Give the stretch from the start of the records through the line containing "Looking at the" as a JSON list of strings, one string per line, with blank lines omitted. Leave the pictures out of the answer.

# start of Excerpted data

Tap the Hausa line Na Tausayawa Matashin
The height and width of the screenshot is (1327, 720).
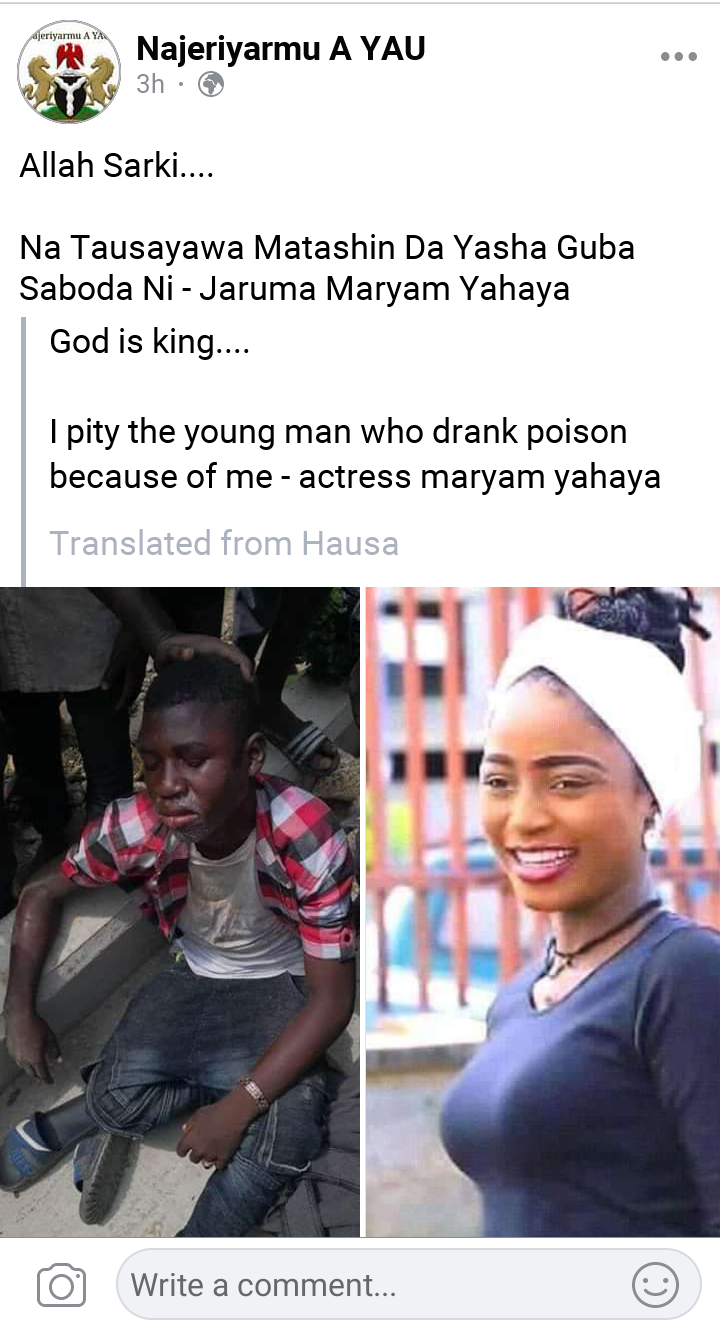pyautogui.click(x=327, y=248)
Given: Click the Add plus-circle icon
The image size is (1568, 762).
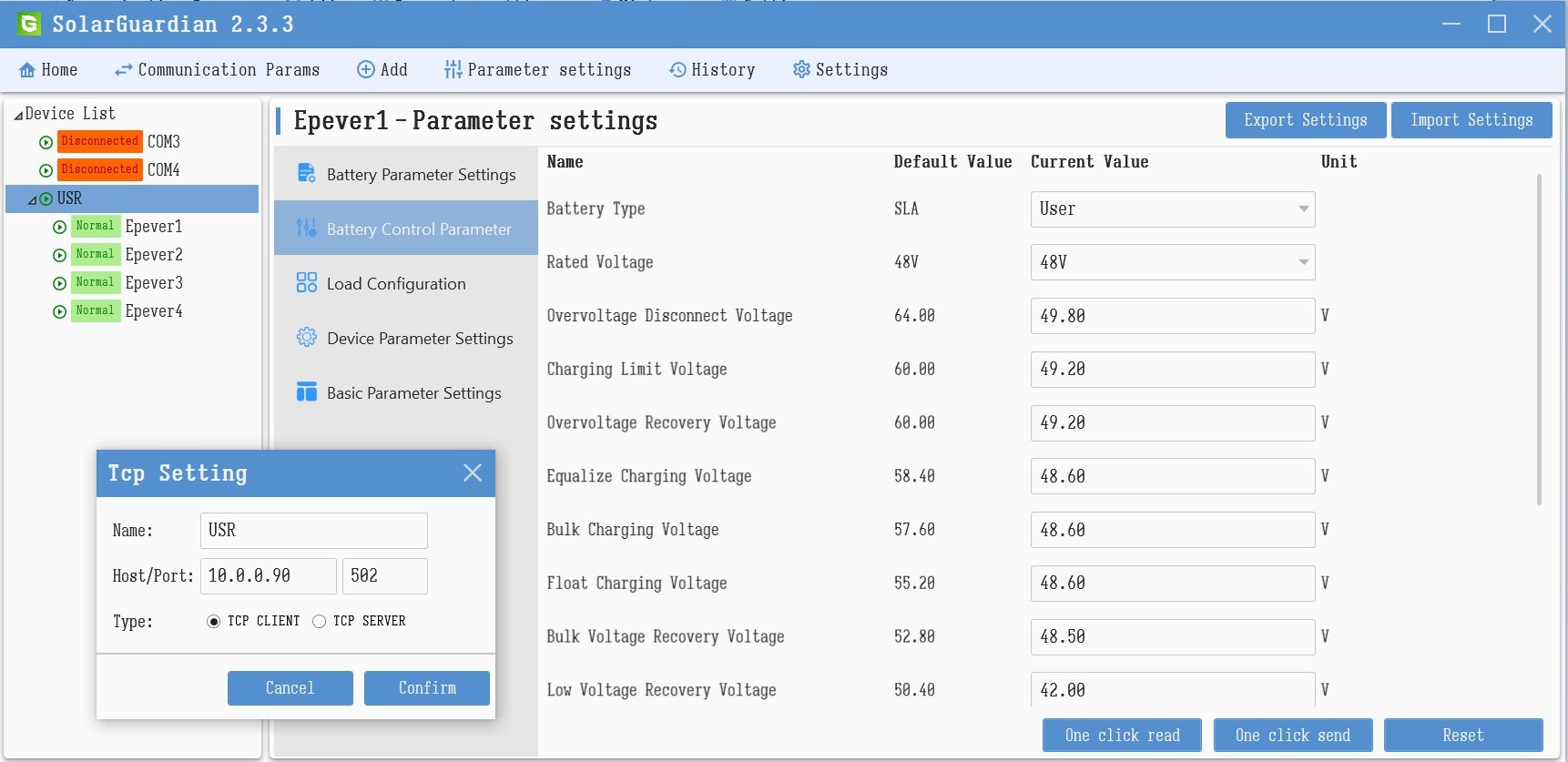Looking at the screenshot, I should tap(365, 70).
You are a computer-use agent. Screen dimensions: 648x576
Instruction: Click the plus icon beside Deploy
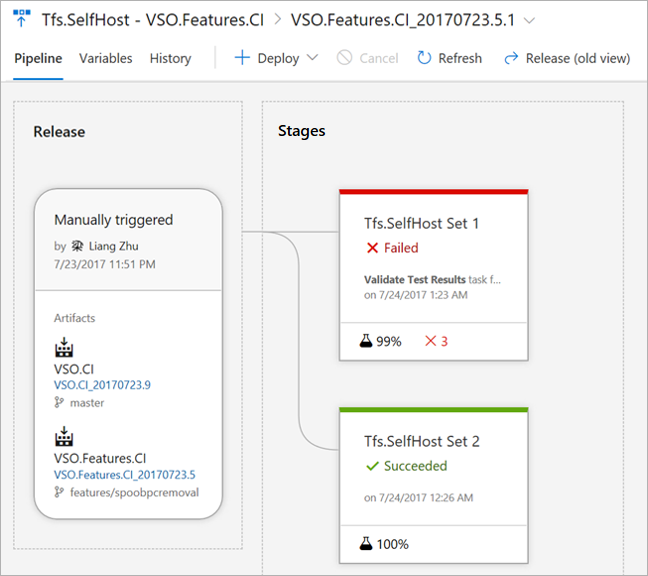click(x=242, y=58)
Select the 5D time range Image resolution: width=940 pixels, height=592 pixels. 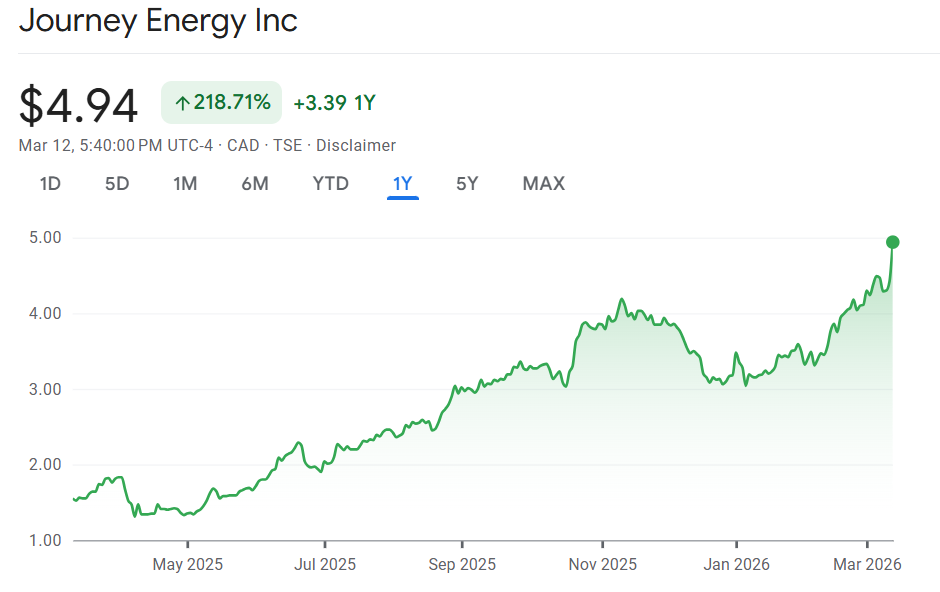tap(117, 184)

# end of Excerpted data

• _Right answer_
[
  "Tap the Hausa line Na Tausayawa Matashin",
  "The height and width of the screenshot is (1327, 720).",
  "pyautogui.click(x=327, y=248)",
  "Given: Click the Add plus-circle icon",
  "The image size is (1568, 762).",
  "Looking at the screenshot, I should tap(365, 70)."
]